Classroom technology might be the solution to this age old issue
Ask any teacher, and they’ll tell you that a balmy Friday afternoon class, right after lunch break, is not exactly conducive to teaching the nitty gritty of how sound travels – even to the most eager future-physicist. Getting students to pay attention in class can feel like an uphill battle. This is not a new problem teachers are struggling with either. In the past, it has lead to the birth of some classic classroom practices – from field trips that provide context to that otherwise boring history lesson to reward systems that rely on gold stars and special privileges to motivate more competitive students to learn.
Student engagement is also what sets good teachers apart from the best – one my favourite teachers when I was in school was my biology teacher who, despite his sonorous voice, managed to keep us all on our toes by catching us unawares with his silly personifications of parts of the human body. These days, however, teachers do not necessarily need to be trained in the theatrical arts to engage their students. We can now rely on classroom technology to capture their imaginations, and thus attention. Technology enables us to do this at scale while still remaining cost conscious. This is especially effective with a generation that has grown up with technology from the womb. To them, it feels intuitive – the learning curve for new technologies is not as steep as it would be for older generations and it is, frankly, more stimulating than your classic textbook oriented teaching methodologies.

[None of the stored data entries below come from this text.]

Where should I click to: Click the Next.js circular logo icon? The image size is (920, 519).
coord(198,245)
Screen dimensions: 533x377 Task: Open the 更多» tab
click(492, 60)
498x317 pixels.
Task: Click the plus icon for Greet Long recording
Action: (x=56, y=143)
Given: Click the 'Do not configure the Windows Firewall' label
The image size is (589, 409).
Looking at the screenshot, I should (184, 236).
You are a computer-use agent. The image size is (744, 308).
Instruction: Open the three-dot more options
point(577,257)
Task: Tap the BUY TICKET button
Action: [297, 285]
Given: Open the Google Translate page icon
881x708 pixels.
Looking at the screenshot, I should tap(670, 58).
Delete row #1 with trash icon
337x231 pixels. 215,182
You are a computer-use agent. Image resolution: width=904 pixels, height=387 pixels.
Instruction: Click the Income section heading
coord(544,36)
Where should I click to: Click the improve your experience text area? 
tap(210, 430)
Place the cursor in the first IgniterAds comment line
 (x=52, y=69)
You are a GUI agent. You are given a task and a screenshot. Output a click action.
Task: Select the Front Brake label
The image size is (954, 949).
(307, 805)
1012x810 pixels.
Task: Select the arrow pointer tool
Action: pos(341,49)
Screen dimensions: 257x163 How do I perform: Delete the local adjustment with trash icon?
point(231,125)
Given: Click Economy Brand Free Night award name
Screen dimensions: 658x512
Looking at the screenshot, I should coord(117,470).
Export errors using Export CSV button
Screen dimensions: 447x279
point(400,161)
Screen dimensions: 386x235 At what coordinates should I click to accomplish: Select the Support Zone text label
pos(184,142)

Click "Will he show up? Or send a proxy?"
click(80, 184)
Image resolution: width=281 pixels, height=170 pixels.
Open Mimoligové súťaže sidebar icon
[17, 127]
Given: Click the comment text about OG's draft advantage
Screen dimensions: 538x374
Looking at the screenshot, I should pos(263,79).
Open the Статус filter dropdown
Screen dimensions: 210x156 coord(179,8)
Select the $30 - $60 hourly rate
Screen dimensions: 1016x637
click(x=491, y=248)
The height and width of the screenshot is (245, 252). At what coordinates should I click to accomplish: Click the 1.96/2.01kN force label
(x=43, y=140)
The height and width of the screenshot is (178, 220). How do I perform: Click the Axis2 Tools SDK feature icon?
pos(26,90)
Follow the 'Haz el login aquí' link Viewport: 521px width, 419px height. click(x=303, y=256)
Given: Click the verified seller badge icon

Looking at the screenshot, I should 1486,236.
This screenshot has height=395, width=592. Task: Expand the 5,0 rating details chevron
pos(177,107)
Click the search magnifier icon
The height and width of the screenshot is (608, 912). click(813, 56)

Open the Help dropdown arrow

Here are four ways you can use existing classroom technology to re-energize your students into loving what they are learning:
Increasing in-class engagement
One of the most powerful moments during teaching is the first time a student hears about a new concept. For most, this happens in the classroom – when we teachers introduce a new idea to the student for the very first time. This can often feel like a one-way process, which is not conducive to high levels of engagement. Using in-class classroom technology tools like polls, shared boards on which students can write, etc. engages students more meaningfully, ensuring that they are paying attention, and learning the material well.
Enabling peer learning
Studies have shown that students’ grades are positively influenced when they learn from their peers.Teachers have long relied on teaching methodologies like group projects and student-led group discussions to capitalise on this, but with modern classroom technology the barriers to these methods are only decreasing. Students no longer need to be limited by time and geography in their learning. Platforms like Fedena allow students from across the world to form study groups centered around a subject or interest.
Creating a continual feedback channel
Students are often blind to how well they are doing in a class, until exam time rolls around. This can be detrimental to a student’s progress since they have no way of assessing how well they are grasping the material. Classroom technology, like Fedena, enables teachers to give continual, one-on-one feedback helps students understand exactly where they are excelling and where they should channel their energies to do better.
Studies increasingly show that personalising learning results in better student outcomes and is the way of the future.Detractors may questions the practicality of hyper-personalisation but classroom technology allows us to engage with students at a granular level. From giving one-on-one feedback on homework assignments, to being easily be able to assign coursework that the student learns at their own pace, to even being able to assist the student in real time through personalised messaging and video-calling, classroom technology is rapidly becoming the backbone of good teaching.